The first step companies can take is examining the landscape of their market supply and comparable compensation. It is common for big-box retailers to announce they are hiring entry-level employees in volume with above-average wages. If this is the case for your market and your needs are short term, it’s better to increase the wages of your existing employees, rather than risk losing them without being able to replace them.
For example, cashier associates in Chicago make about $22K (median annual earnings or roughly $11/hour) and there are some 97K of them. If demand goes up and wages increase companies will likely struggle to keep them at the rate. If your company has cashiers at that level, you will want to evaluate the importance of keeping them. If you do want to keep them, one of the first steps you could take is by offering your existing team above $24K ($12/hour), which is 15% higher than the median. But, even that might not be enough.

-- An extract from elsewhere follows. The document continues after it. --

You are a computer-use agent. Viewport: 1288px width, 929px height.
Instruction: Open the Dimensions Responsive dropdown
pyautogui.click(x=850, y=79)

To understand a specific market, there are a number of things you should consider:
When it comes to compensation and whether or not you can afford to increase your wages, you may also want to consider how many retailers are using non-wage perks such as store discounts, flexible working hours, and other things to come up with a competitive value proposition.

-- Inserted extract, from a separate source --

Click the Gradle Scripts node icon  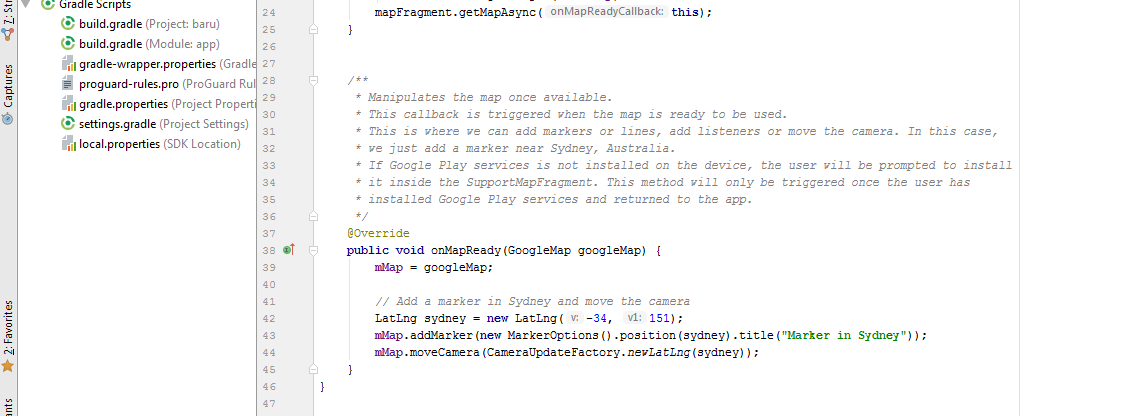tap(47, 4)
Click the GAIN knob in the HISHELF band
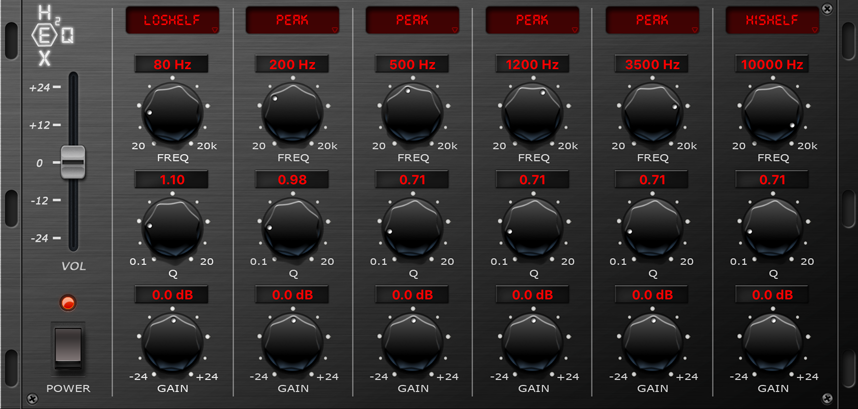858x409 pixels. 772,343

In times of incredibly tight labor markets, it is critical to widen the hiring net as broadly as possible and be willing to upskill your own talent if you want them to stay with you. Every occupation has a baseline set of skills that are often shared broadly amongst industries. For instance, entry-level jobs like cashiers, retail sales associates, warehouse associates, and telemarketers all require skills like communication, attention to detail, customer service, basic math, and problem-solving. Those are some of the key building blocks and companies would do well to make sure that their hiring focuses on the most core or essential skills and holds back the more advanced, nuanced, or harder-to-find skills—if they want to cast the broad net.
Consider scaling back things like required degrees, prior industry experience, years of experience, and too many skills requirements to increase the size of your candidate pool and make it easier for people to apply. And if you really need those additional skills, consider offering them during onboarding or via job training once they get hired. Again, those skills are important. It is just going to be tough finding what you need with a lower labor force participation rate and increasing wages. Get excellent and efficient at training and mentoring. Build the workforce you want and try to avoid hiring a ready-made workforce you cannot afford.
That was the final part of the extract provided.